It is again a very interesting collection of essays and stories, with
lots of information on PJF's work.
The essays in the section "Peoria-Colored Worlds" all show how little
Farmer was known in the US and especially in his hometown Peoria (IL).
When we, my wife and I, visited Peoria in 2002, we took a taxi from the
airport to our hotel. The taxi driver asked where we came from, because
he heard from our accents that we were foreigners. When he heard we
came from the Netherlands he asked what we did in Peoria, of all
places. "Going to visit one of your most famous townspeople", we said.

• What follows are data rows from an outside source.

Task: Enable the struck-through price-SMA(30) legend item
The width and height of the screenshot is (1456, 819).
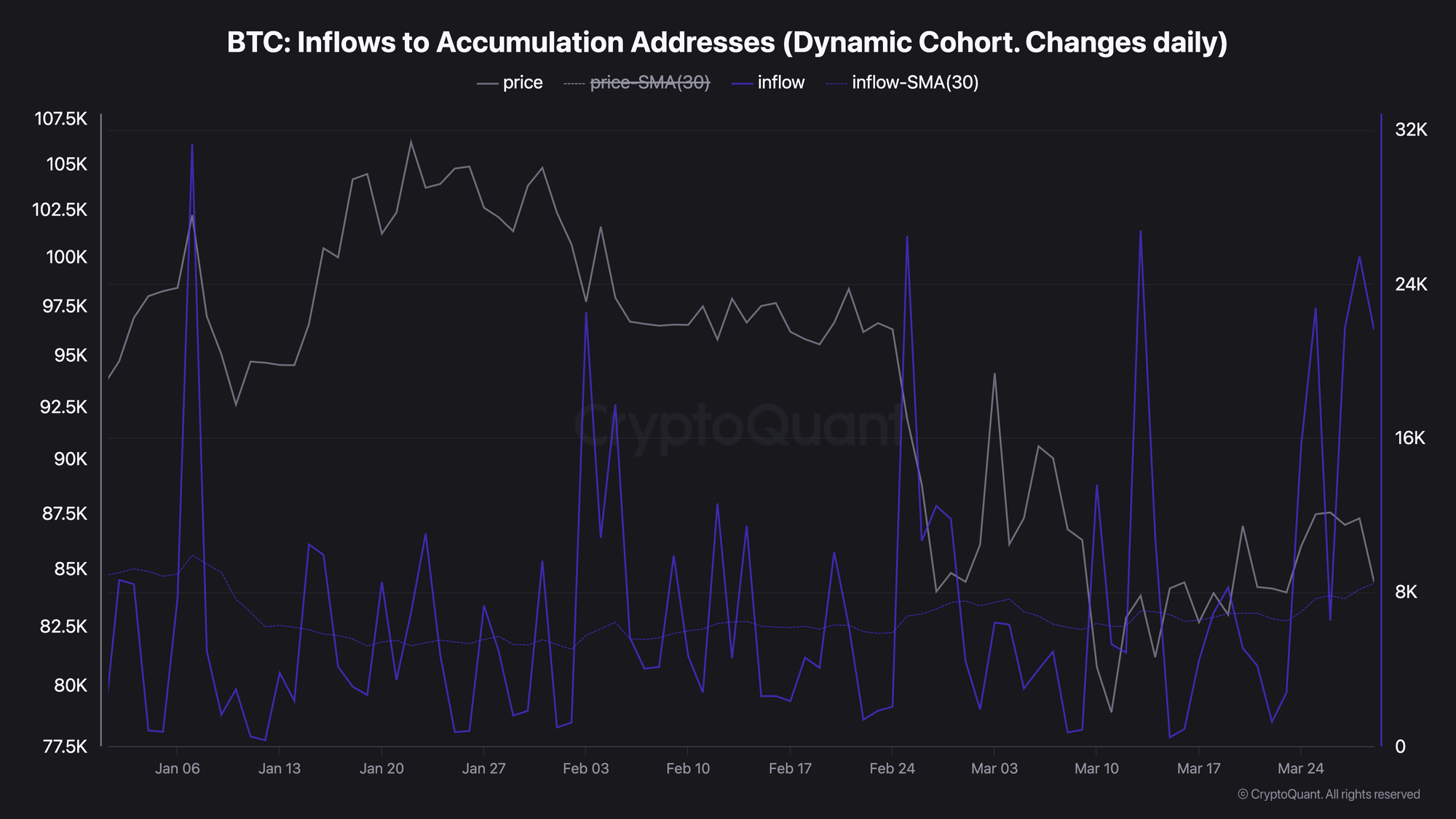Action: click(x=636, y=83)
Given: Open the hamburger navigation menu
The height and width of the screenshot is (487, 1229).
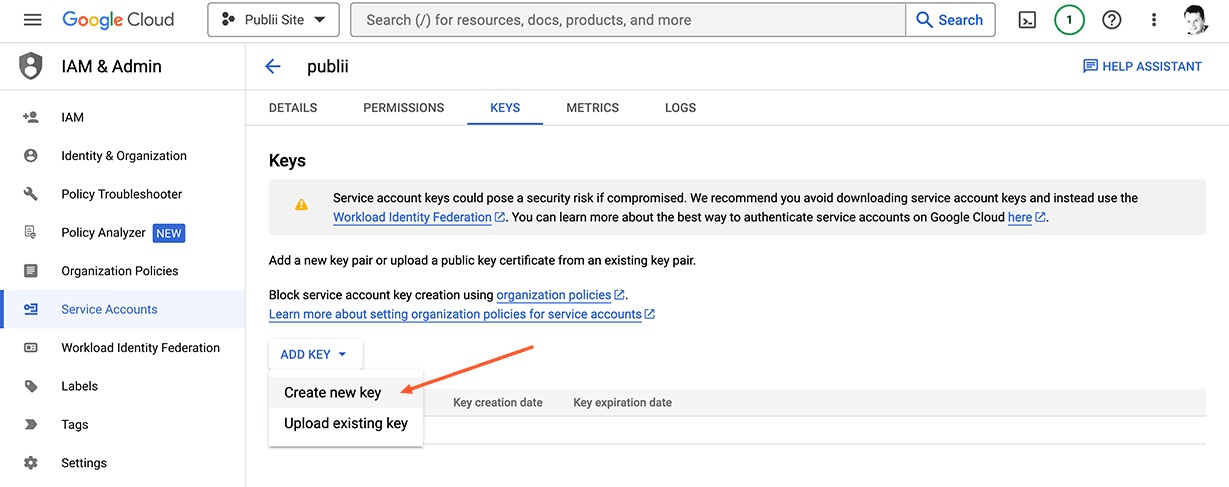Looking at the screenshot, I should coord(32,20).
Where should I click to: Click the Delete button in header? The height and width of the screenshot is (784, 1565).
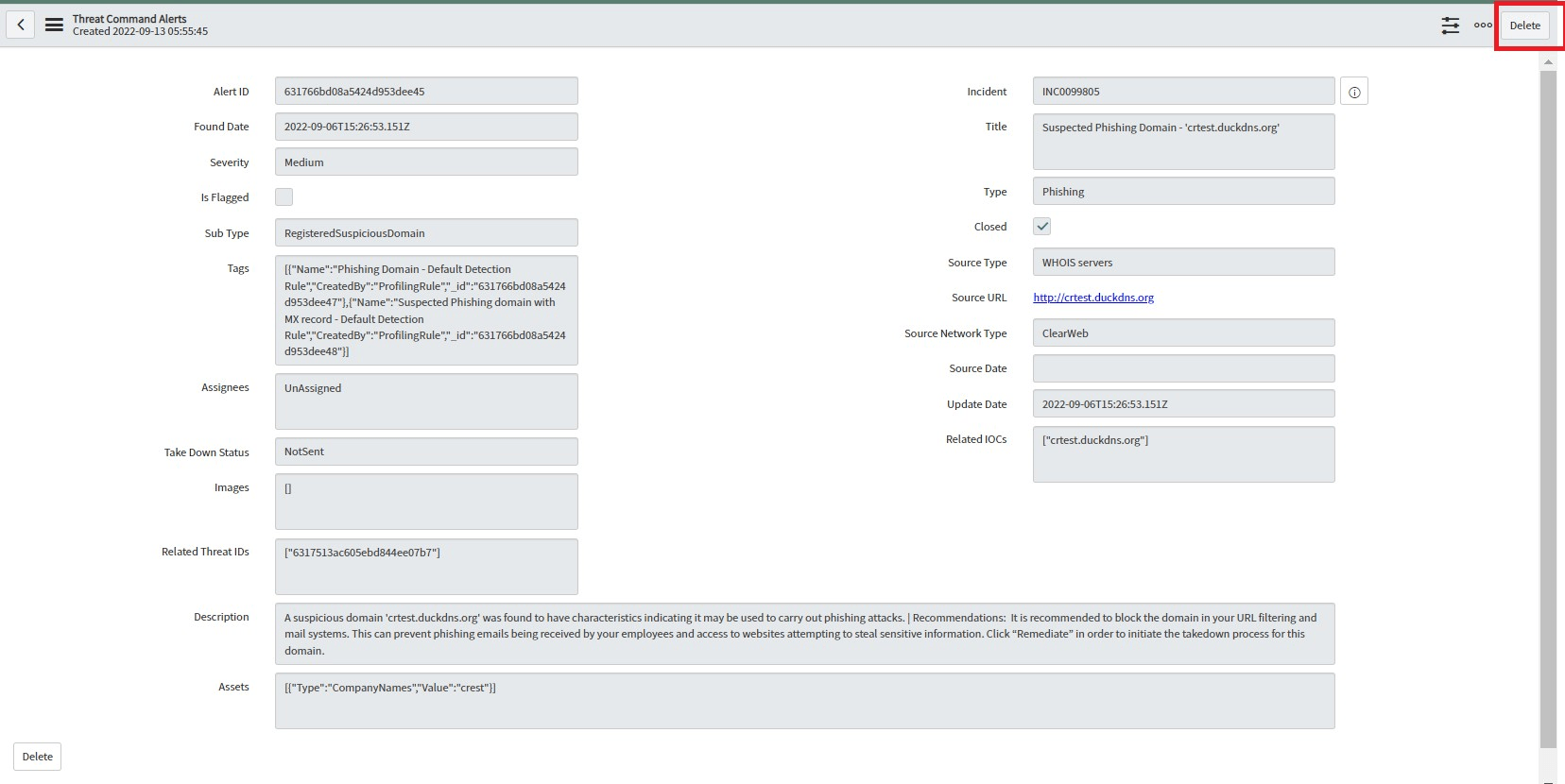1524,26
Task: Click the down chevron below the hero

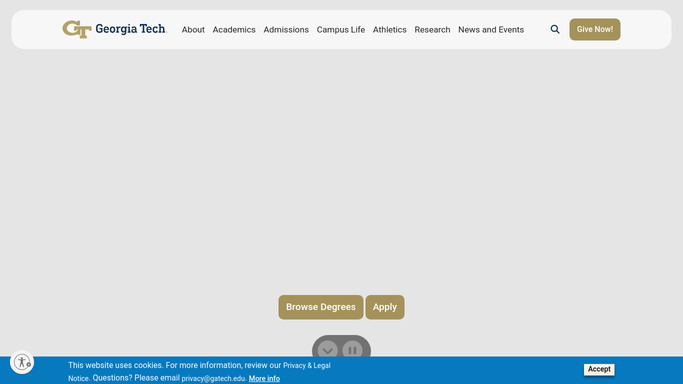Action: click(x=328, y=350)
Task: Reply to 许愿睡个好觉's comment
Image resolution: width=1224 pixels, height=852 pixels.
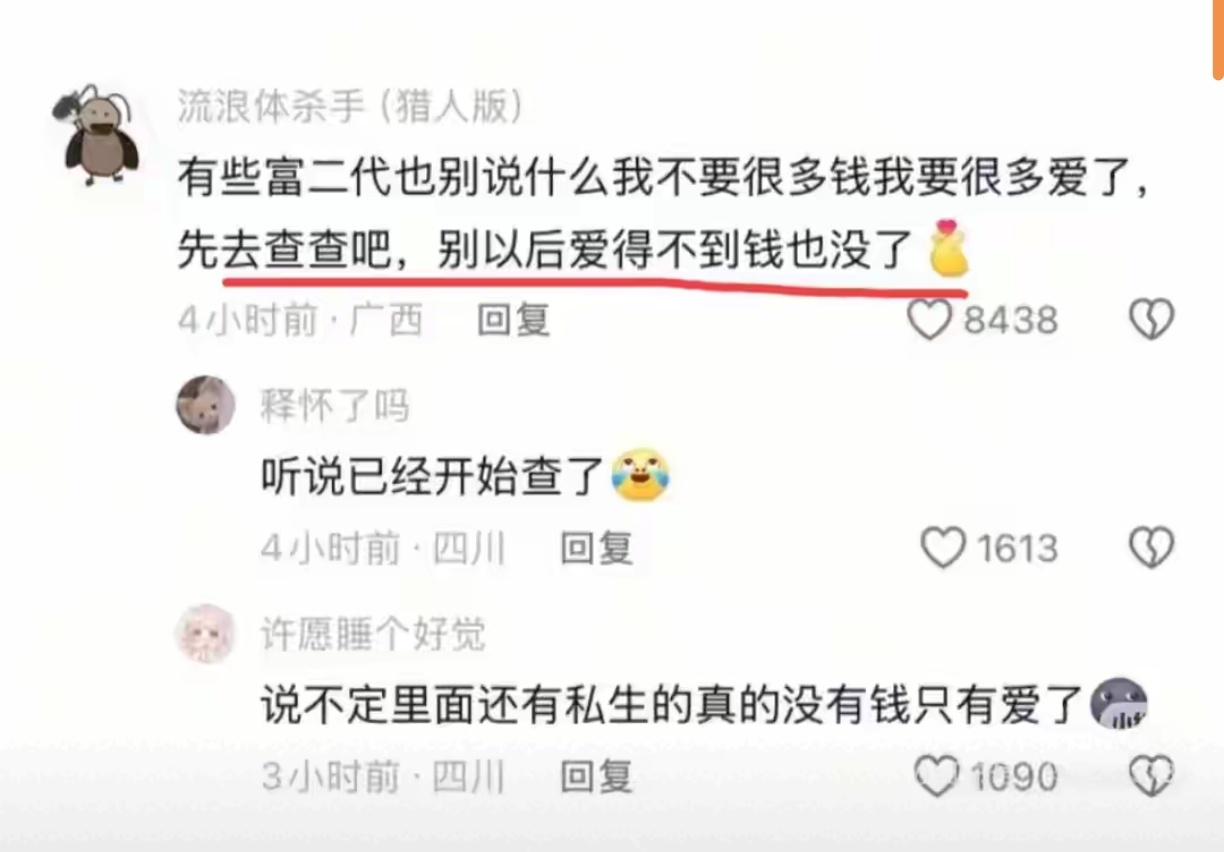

But he didn't know who Philip José Farmer was ("Never heard
of")
and he didn't understand why we traveled that far to visit the man, who
wasn't even a member of our family. Nearly the same response was given
at the hotel.
I get these responses in my hometown whenever I mention Phil's name,
but hadn't expected it in Peoria! Of all places!
Christopher Paul Carey gives a chronology in which to read the Father John Carmody and
the related Detective Raspold stories,, "Strange
Compulsion" and "Some
Fabulous Yonder".
His chronology includes the stories "The Goddess Equation" by Carey
himself, and "Ite, Misse Est" by Paul Spiteri. Both these stories are
included in the anthology.
There is a long overdue reprint of Farmer's "Moth and Rust", the
original novella that was rewritten and expanded into the novel A
Woman a Day. Art Sippo wrote a very interesting essay about
the changes Phil made with the rewrite, not all for the better.